#### Activities
1 – In the collection of quotations from popes and saints, how does Pope St. Innocent I describe the Pelagian claim that unbaptized infants can receive the rewards of eternal life?
2 – Reproduce the collection of quotations from popes and saints word for word, from "St. Louis De" to "Rosary, p. 65)".
3 – Carry on the collection of quotations from popes and saints past its final entry.

#### Passage for review
──────

Pope Leo XIII, Inter Graves (#6), May 1, 1894: “… in your midst are those who have not yet been called out of darkness into His marvelous light, who sit in darkness still and in the shadow of death, sheep who now perish, whom you must lead to Jesus, the first pastor of souls.”
St. Cyprian (252): “An ever-burning Gehenna and the punishment of being devoured by living flames will consume the condemned; nor will there be any way in which the tormented can ever have respite or the torments end… weeping will be useless, and prayer ineffectual.”
St. Louis De Montfort (1710): “… no one can possibly be saved without the knowledge of Jesus Christ – and yet a man who knows absolutely nothing of any of the other sciences will be saved as long as he is illumined by the science of Jesus Christ.” (The Secret of the Rosary, p. 65)
“On another occasion Claver was in the main square inveighing against sexual vice. A Spanish woman of the streets laughed at him and yelled insults when he began his customary reading of the Gospel. The saint held up his crucifix and said: ‘Since you wish to go to Hell, here is the Divine Judge to pronounce judgment.’ The woman, terrified, was overcome, and brought her repentance to Claver. This conversion caused a great stir.” (Fr. Angel Valtierra, Peter Claver – Saint of the Slaves, 1960, p. 211.)
Pope St. Leo the Great, Sermon 9, 444: “For the Lord will come in His glorious Majesty, as He Himself has foretold, and there will be with Him an innumerable host of angel-legions radiant in their splendor. Before the throne of His power will all the nations of the world be gathered; and all the men that in all ages and on all the face of the earth have been born, shall stand in the Judge’s sight. Then shall be separated the just from the unjust, the guiltless from the guilty…”
St. Maximus the Confessor: “For divine justice has judged that those who reduce human existence to this present life, and who take pride in wealth, bodily health, and various honors, and who believe that these things alone constitute blessedness, reckoning the good things of the soul as having no value, will not be deemed worthy of receiving a share in the divine and eternal good things, to which they gave absolutely no thought, owing to their overwhelming interest in material things…”
Pope St. Innocent I (414): “But that which Your Fraternity asserts the Pelagians preach, that even without the grace of Baptism infants are able to be endowed with the rewards of eternal life, is quite idiotic.”

──────

#### Excerpted records
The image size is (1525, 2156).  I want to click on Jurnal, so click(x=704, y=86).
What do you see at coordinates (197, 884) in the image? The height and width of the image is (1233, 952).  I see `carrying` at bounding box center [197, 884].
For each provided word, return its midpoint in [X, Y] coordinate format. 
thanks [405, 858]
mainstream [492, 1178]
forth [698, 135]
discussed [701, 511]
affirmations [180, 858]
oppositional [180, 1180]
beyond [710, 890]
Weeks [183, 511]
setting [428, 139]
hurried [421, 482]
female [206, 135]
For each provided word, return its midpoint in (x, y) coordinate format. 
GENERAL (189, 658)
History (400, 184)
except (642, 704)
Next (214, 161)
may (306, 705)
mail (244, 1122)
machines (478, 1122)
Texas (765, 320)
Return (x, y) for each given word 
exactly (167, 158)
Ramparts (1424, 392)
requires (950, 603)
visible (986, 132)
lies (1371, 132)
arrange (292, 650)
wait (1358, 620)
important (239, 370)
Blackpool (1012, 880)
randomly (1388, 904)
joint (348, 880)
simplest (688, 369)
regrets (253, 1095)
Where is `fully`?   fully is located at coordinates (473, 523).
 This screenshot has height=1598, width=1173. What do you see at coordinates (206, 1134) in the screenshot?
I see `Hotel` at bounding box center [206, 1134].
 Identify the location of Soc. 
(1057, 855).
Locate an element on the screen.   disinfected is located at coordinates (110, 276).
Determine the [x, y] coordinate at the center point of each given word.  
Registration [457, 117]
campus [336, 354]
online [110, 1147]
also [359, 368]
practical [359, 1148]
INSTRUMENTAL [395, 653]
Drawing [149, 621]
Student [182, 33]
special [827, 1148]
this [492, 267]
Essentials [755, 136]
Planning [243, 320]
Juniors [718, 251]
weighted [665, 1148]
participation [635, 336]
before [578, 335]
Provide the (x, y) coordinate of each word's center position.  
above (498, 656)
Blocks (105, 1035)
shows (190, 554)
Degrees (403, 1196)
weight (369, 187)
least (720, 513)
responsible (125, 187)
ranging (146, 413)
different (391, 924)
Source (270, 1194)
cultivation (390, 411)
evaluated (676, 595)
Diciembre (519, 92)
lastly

──────

#### Outputs for the tasks
1 – He calls it "quite idiotic."

2 –
St. Louis De Montfort (1710): “… no one can possibly be saved without the knowledge of Jesus Christ – and yet a man who knows absolutely nothing of any of the other sciences will be saved as long as he is illumined by the science of Jesus Christ.” (The Secret of the Rosary, p. 65)

3 –
Jacinta: “If they hurt us, we are going to heaven. But those that hurt us, poor people, are going to hell.” (Oct. 13, 1917, regarding those who might hurt them on their way to the apparition site – Our Lady of Fatima, p. 144)
St. Francis De Sales (1602): “Thus we do not say that the Pope cannot err in his private opinions, as did John XXII; or be altogether a heretic, as perhaps Honorius was. Now when he (the Pope) is explicitly a heretic, he falls ipso facto from his dignity and out of the Church…”
St. Boniface (A.D. 716): “Temporal things pass swiftly away, but the eternal that never fade will soon be upon us. All the treasures of this world, such as gold, silver, precious stones of every hue, succulent and dainty food and costly garments, melt away like shadows, vanish like smoke, dissolve like foam on the sea.”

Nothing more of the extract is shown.